The first mistake was taking an inexperienced, ill-equipped group into the backcountry. Every member of the party should have been carrying a beacon, probe, and shovel. Additionally every member of the party should have been trained in avalanche safety. We only had two complete kits among our party of five, carried by the female skier in the video and by me, the skier who was caught in the slide. The other three members of the party were complete novices in the backcountry, able to ski black diamonds at a resort, but with no experience out of bounds. As the party leader, I should never have taken the group up Echo Peak, but I let the party’s excitement about the day sway my decision. I made a bad decision.

The second mistake I made was allowing the excitement in the group to override sound decision making. Two of the inexperienced members of the party had never summited Echo. Safety and snow pack conditions dictated turning the group around at tree line and descending the ridge crest. However, I let emotion make the decision and allowed the party to continue above tree line to the summit. This decision required descending the slope directly above the ridge terminus. A slope that I knew was prone to sliding under the right circumstances, and having kept abreast of conditions, I knew conditions were conducive to an an avalanche. Again, I made a bad decision.
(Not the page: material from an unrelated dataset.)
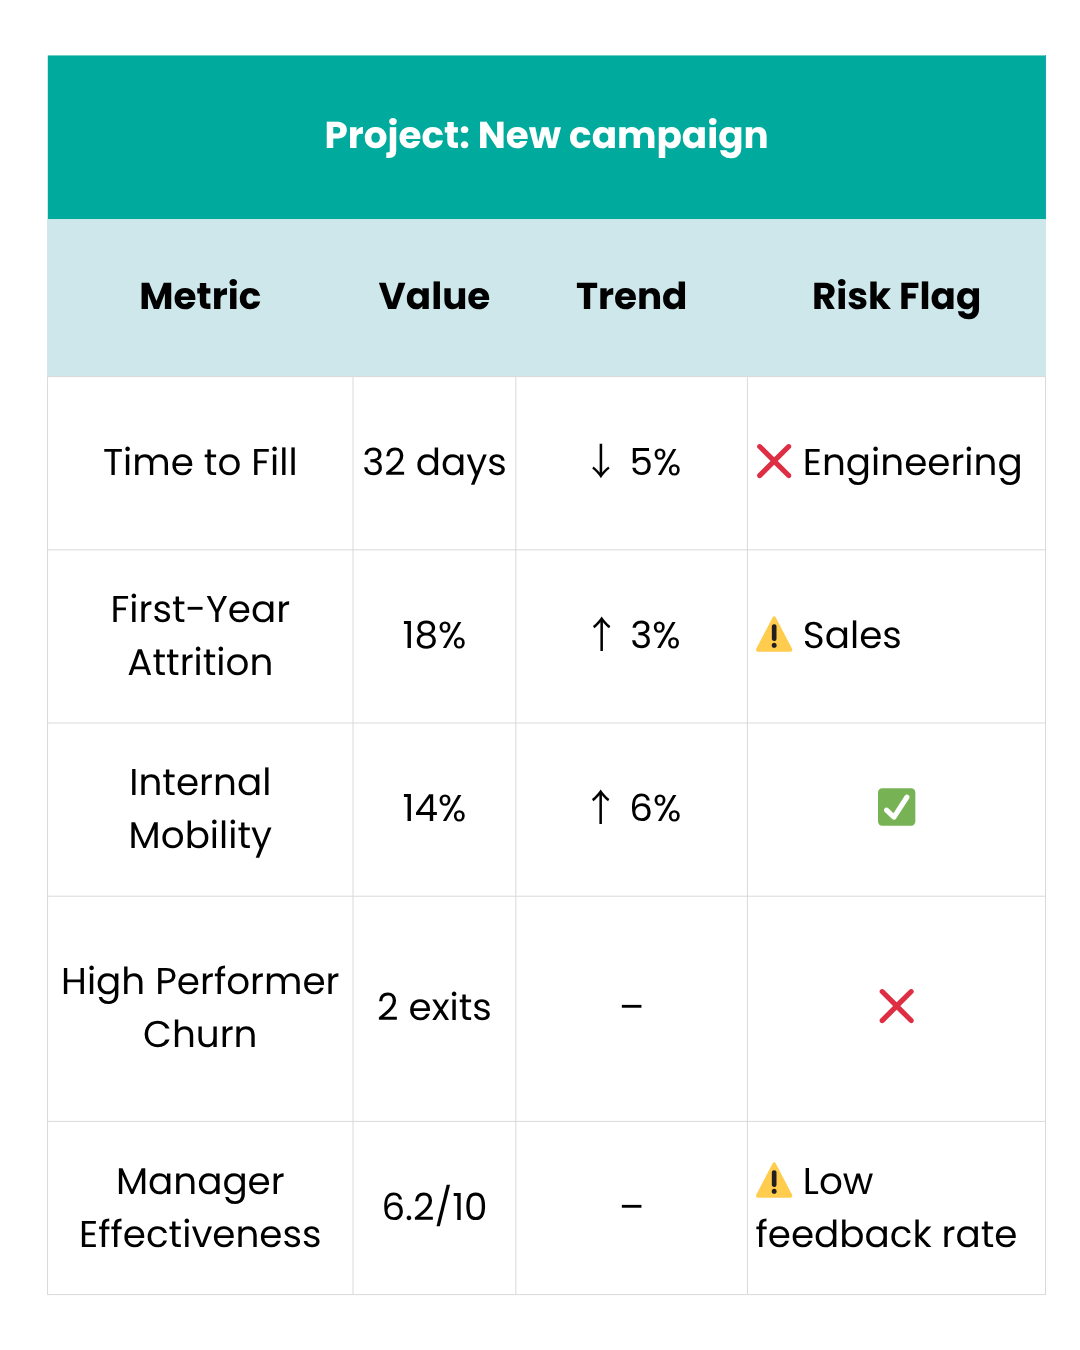Click the 18% attrition value
The image size is (1080, 1350).
pyautogui.click(x=434, y=635)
We skied one at a time from the crest to a safe zone in the trees at the start of the ridge proper, but I made my third mistake by choosing to ski a line slightly skier’s left of the safest line to the meeting point in the trees. The female skier in the group asked that I not ski that line, but I let my emotions once again get the better of me. The several turns in untracked snow on a 45 degree slope were just too tempting. My intentions were to ski to skier’s left of the large rocks where the slide released from, then veer hard to skier’s right and meet the party on the ridge. I knew that the slope was convex. I knew that there was a rock band below my intended route. My thoughts were, “I’ve skied this line before. It’s only a few turns.” I made a very bad decision. Fortunately I have been able to kick myself repeatedly for it.
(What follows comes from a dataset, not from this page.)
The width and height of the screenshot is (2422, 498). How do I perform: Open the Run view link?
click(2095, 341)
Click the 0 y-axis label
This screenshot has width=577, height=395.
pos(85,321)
Once the slope let go, I was helpless. Everything I’d ever heard, read, or talked about went through my mind. Stay on top. Get your feet downhill. Backstroke. Remember to create an air pocket when the slide slows. Punch a hand towards the sky. The truth is that I was at the mercy of the snow. I went over the rock step head first on my back. Fortunately, I didn’t crater on impact and end up buried by the rest of the snow as it came over the edge. Instead, I was rag dolled out of my crater and ended up somehow close to the surface. I was able to punch one fist upward as the slide slowed, but otherwise was completely unable to move. Everything was black and the urge to panic was overwhelming. After repeatedly telling myself to calm down, I was able to clear an airway with my free hand. Then all I could do was wait. I was very lucky.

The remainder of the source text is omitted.